Task brief: Starting with the line that contains "Where should I" and going on through the line that contains "pyautogui.click(x=21, y=66)", write out that material again with its requests, offsetting every coordinate in the answers by 148. Leave the pictures out of your answer.

+===+

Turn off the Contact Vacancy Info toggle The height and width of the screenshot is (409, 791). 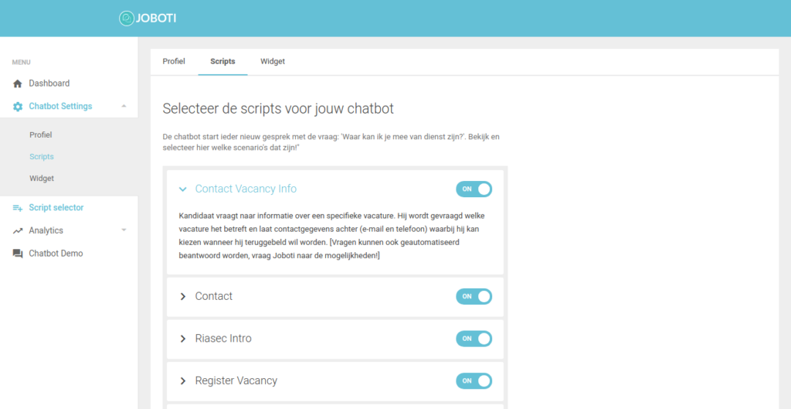coord(474,189)
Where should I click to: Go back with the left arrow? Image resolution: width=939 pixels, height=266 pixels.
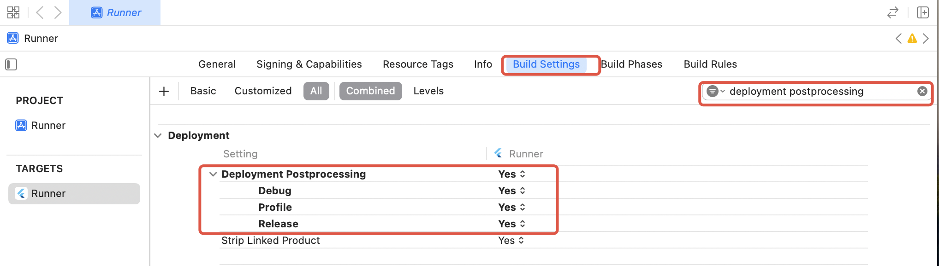pos(40,12)
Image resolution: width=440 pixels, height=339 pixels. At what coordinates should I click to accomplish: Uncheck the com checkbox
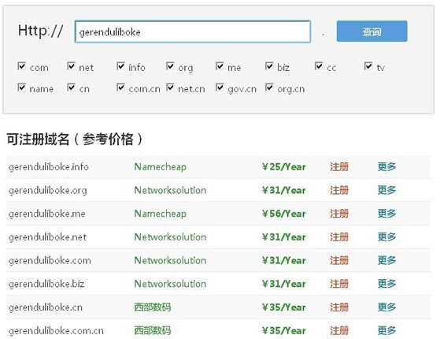pyautogui.click(x=21, y=66)
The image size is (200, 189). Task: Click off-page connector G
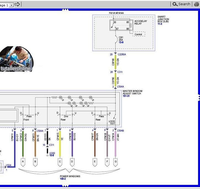(115, 162)
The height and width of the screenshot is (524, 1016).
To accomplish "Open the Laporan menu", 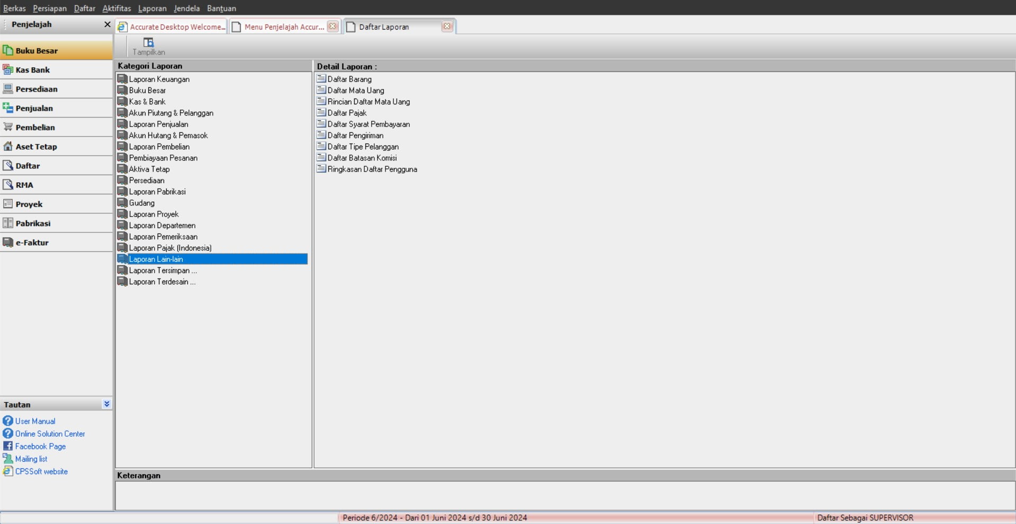I will 152,8.
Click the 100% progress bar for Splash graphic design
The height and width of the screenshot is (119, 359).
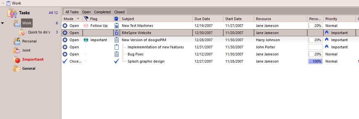(315, 61)
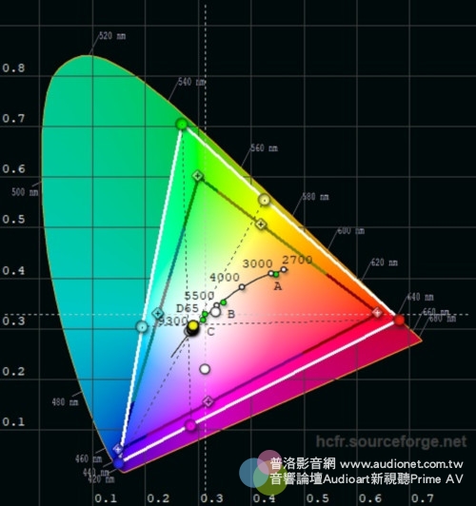Click the measured green primary circle marker
Image resolution: width=476 pixels, height=506 pixels.
182,124
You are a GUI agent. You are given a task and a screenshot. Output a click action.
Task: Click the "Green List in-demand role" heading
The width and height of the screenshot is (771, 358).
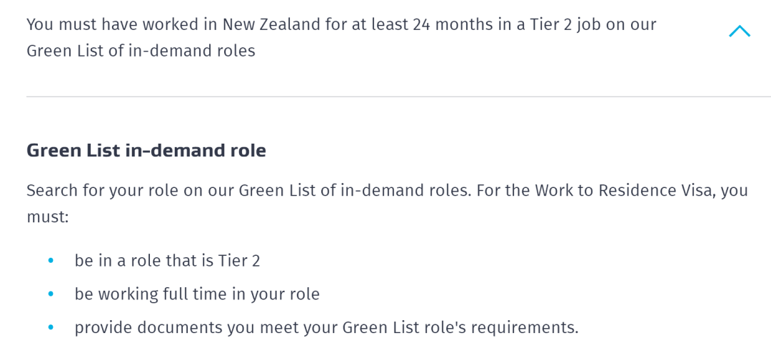146,150
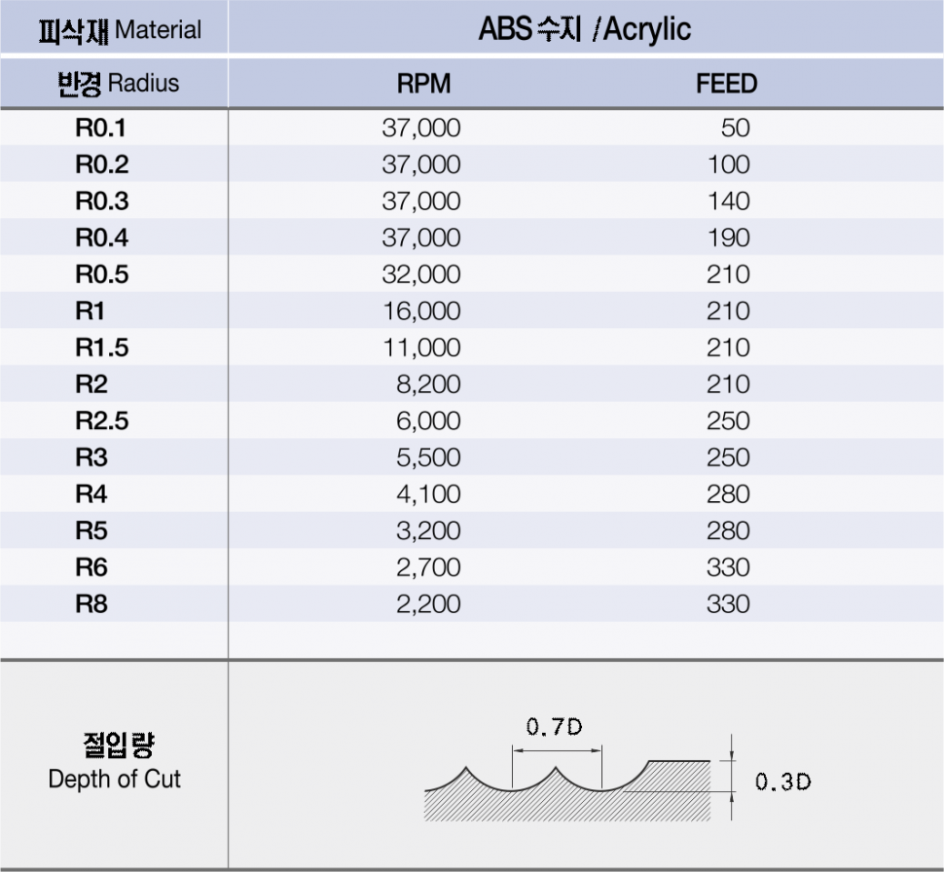The image size is (944, 872).
Task: Click the "반경 Radius" column header
Action: (119, 84)

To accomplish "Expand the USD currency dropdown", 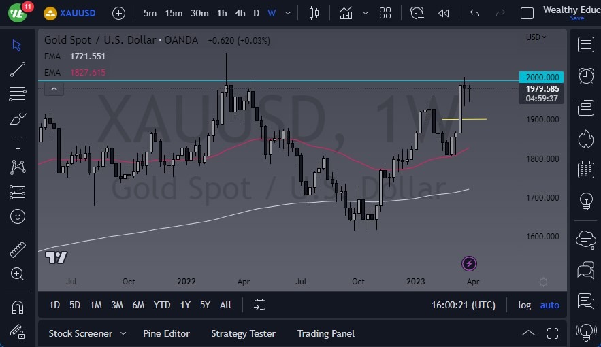I will 536,37.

+===+

The answer:
Where should I click to: Go back with the left arrow? Image resolution: width=939 pixels, height=266 pixels.
pos(188,160)
Image resolution: width=440 pixels, height=339 pixels. At what coordinates should I click to accomplish: Uncheck the com checkbox
pyautogui.click(x=169, y=214)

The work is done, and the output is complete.